start

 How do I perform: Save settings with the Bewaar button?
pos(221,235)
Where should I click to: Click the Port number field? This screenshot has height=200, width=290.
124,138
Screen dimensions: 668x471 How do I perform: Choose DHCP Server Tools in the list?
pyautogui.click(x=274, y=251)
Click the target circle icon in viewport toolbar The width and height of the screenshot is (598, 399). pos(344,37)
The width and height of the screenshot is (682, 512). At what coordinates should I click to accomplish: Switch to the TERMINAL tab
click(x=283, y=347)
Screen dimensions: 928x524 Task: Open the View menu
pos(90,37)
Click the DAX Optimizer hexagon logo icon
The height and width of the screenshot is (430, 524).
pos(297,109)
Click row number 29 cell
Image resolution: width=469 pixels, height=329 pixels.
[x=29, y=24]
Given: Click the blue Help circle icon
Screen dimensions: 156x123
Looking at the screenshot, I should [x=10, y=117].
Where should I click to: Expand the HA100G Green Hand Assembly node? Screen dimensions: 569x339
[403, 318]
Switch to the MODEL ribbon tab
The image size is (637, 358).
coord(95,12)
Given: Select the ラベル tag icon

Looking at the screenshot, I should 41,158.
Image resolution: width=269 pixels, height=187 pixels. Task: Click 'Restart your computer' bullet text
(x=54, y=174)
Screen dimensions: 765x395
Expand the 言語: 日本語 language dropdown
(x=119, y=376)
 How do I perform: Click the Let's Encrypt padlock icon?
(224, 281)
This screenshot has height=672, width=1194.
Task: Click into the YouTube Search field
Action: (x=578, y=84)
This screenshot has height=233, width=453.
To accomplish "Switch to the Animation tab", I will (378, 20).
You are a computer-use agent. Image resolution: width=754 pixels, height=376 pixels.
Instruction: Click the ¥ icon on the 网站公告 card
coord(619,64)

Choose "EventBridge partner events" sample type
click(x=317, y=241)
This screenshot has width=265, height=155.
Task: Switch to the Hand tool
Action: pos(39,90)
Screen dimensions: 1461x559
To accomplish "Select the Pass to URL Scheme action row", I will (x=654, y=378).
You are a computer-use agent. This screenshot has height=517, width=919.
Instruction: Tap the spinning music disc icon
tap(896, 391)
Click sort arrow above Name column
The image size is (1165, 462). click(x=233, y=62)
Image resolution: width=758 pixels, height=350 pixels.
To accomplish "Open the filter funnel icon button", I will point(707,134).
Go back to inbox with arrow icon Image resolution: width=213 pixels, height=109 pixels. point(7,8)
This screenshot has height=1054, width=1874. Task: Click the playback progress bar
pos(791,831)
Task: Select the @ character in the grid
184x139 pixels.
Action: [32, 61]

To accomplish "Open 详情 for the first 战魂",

end

Problem to solve:
Reproduce all of the records above, replacing every occurrence of "Screen dimensions" with "Display size" and leaving everything else unchanged.

Problem solution:
 How do I perform: Save settings with the Bewaar button?
pos(221,235)
Where should I click to: Click the Port number field? This screenshot has height=200, width=290.
124,138
Display size: 668x471 How do I perform: Choose DHCP Server Tools in the list?
pyautogui.click(x=274, y=251)
Click the target circle icon in viewport toolbar The width and height of the screenshot is (598, 399). pos(344,37)
The width and height of the screenshot is (682, 512). At what coordinates should I click to accomplish: Switch to the TERMINAL tab
click(x=283, y=347)
Display size: 928x524 Task: Open the View menu
pos(90,37)
Click the DAX Optimizer hexagon logo icon
The height and width of the screenshot is (430, 524).
pos(297,109)
Click row number 29 cell
Image resolution: width=469 pixels, height=329 pixels.
[x=29, y=24]
Given: Click the blue Help circle icon
Display size: 156x123
Looking at the screenshot, I should [x=10, y=117].
Where should I click to: Expand the HA100G Green Hand Assembly node? Display size: 569x339
[403, 318]
Switch to the MODEL ribbon tab
The image size is (637, 358).
coord(95,12)
Given: Select the ラベル tag icon

Looking at the screenshot, I should 41,158.
Image resolution: width=269 pixels, height=187 pixels. Task: Click 'Restart your computer' bullet text
(x=54, y=174)
Display size: 765x395
Expand the 言語: 日本語 language dropdown
(x=119, y=376)
 How do I perform: Click the Let's Encrypt padlock icon?
(224, 281)
This screenshot has height=672, width=1194.
Task: Click into the YouTube Search field
Action: (x=578, y=84)
This screenshot has height=233, width=453.
To accomplish "Switch to the Animation tab", I will (378, 20).
You are a computer-use agent. Image resolution: width=754 pixels, height=376 pixels.
Instruction: Click the ¥ icon on the 网站公告 card
coord(619,64)

Choose "EventBridge partner events" sample type
click(x=317, y=241)
This screenshot has width=265, height=155.
Task: Switch to the Hand tool
Action: pos(39,90)
Display size: 1461x559
To accomplish "Select the Pass to URL Scheme action row", I will (x=654, y=378).
You are a computer-use agent. This screenshot has height=517, width=919.
Instruction: Tap the spinning music disc icon
tap(896, 391)
Click sort arrow above Name column
The image size is (1165, 462). click(x=233, y=62)
Image resolution: width=758 pixels, height=350 pixels.
To accomplish "Open the filter funnel icon button", I will point(707,134).
Go back to inbox with arrow icon Image resolution: width=213 pixels, height=109 pixels. point(7,8)
This screenshot has height=1054, width=1874. Task: Click the playback progress bar
pos(791,831)
Task: Select the @ character in the grid
184x139 pixels.
Action: [32, 61]

To accomplish "Open 详情 for the first 战魂",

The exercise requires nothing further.